TEXT -
Blog | Cybersecurity & IT
August 28, 2024

The value of OCSF from the point of view of a data scientist

Table of Contents

Data can come in all shapes and sizes. As the “data guy” here at DataBee® (and the “SIEM guy” in a past life), I’ve worked plenty with logs and data feeds in different formats, structures, and sizes delivered using different methods and protocols.  From my experience, when data is inconsistent and lacks interoperability, I’m spending most of my time trying to understand the schema from each product vendor and less time on showing value or providing insights that could help other teams.

That’s why I’ve become involved in the Open Cybersecurity Schema Framework (OCSF) community. OCSF is an emerging but highly collaborative schema that aims to standardize security and security-related data to improve consistency, analysis, and collaboration.  In this blog, I will explain why I believe OCSF is the best choice for your data lake.

The problem of inconsistency

When consuming enterprise IT and cybersecurity data from disparate sources, most of the concepts are the same (like an IP address or a hostname or a username) but each vendor may use a different schema (like the property names) as well as sometimes different ways to represent that data. 

Example: How different vendors represent a username field 

Vendor Raw Schema Representation
Vendor A (Firewall) user.name
Vendor B (SIEM) username
Vendor C (Endpoint) usr_name
Vendor D (Cloud) identity.user

Even if the same property name is used, sometimes the range of values or classifications might vary. 

Example: How different vendors represent “Severity” with different value ranges 

Vendor Raw Schema Representation Possible Values
Vendor A (Firewall) severity low, medium, high
Vendor B (SIEM) severity 1 (critical), 2 (high), 3 (medium), 4 (low)
Vendor C (Endpoint) severity info, warning, critical
Vendor D (Cloud) severity 0 (emergency) through 7 (debug)

In a non-standardized environment, these variations require custom mappings and transformations before consistent analysis can take place.   That’s why data standards can be helpful to govern how data is ingested, stored, and used, maintaining consistency and quality so that it can be used across different systems, applications, and teams. 

How can a standard help?

In the context of data modeling, a "standard" is a widely accepted set of rules or structures designed to ensure consistency across systems. The primary purpose of a standard is to achieve normalization—ensuring that data from disparate sources can be consistently analyzed within a unified platform like a security data lake or a security information event management (SIEM) solution.  From a cyber security standpoint, this becomes evident in at least a few common scenarios:

  1. Analytics: A standardized schema enables the creation of consistent rules, models, and dashboards, independent of the data source or vendor. For example, a rule to detect failed login attempts can be applied uniformly, regardless of whether the data originates from a firewall, endpoint security tool, or cloud application. 

  1. Threat Hunting - Noise Reduction: With normalized fields, filtering out irrelevant data becomes more efficient. For instance, if every log uses a common field for user identity (like username), filtering across multiple log sources becomes much simpler.

WHAT THE TASK ASKS -
Answer these questions about the blog post on OCSF:
1. Which field name does Vendor C (Endpoint) use for the username?
2. What range of severity values does Vendor D (Cloud) use?
3. What does the post give as the primary purpose of a standard?
Answer using only the blog post on OCSF.

Entries on target coordinates -
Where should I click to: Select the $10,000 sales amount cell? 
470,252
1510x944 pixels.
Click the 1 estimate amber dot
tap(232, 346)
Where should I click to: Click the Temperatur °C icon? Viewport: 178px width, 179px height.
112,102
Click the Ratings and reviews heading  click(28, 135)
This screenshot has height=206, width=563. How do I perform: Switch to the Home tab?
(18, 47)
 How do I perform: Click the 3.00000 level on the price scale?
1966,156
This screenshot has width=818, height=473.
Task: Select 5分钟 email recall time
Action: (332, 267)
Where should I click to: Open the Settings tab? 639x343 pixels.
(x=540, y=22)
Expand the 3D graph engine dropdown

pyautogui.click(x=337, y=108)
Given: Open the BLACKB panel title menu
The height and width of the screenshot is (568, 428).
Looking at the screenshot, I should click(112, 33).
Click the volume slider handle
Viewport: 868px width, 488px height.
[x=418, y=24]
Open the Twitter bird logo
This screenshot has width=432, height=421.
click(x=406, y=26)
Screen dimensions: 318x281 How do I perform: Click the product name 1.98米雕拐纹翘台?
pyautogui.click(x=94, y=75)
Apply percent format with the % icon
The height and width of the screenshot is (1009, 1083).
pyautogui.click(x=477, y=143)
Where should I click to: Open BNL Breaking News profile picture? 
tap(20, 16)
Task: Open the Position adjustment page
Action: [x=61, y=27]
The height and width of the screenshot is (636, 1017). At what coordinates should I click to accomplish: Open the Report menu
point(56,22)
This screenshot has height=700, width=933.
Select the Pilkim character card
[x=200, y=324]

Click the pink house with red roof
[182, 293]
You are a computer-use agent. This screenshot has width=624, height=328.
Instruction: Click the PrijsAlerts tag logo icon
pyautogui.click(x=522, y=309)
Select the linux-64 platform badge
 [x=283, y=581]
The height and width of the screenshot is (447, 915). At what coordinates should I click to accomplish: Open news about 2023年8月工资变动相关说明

RESULT OF THIS TASK -
1. usr_name
2. 0 (emergency) through 7 (debug)
3. To achieve normalization, ensuring that data from disparate sources can be consistently analyzed within a unified platform like a security data lake or a SIEM solution.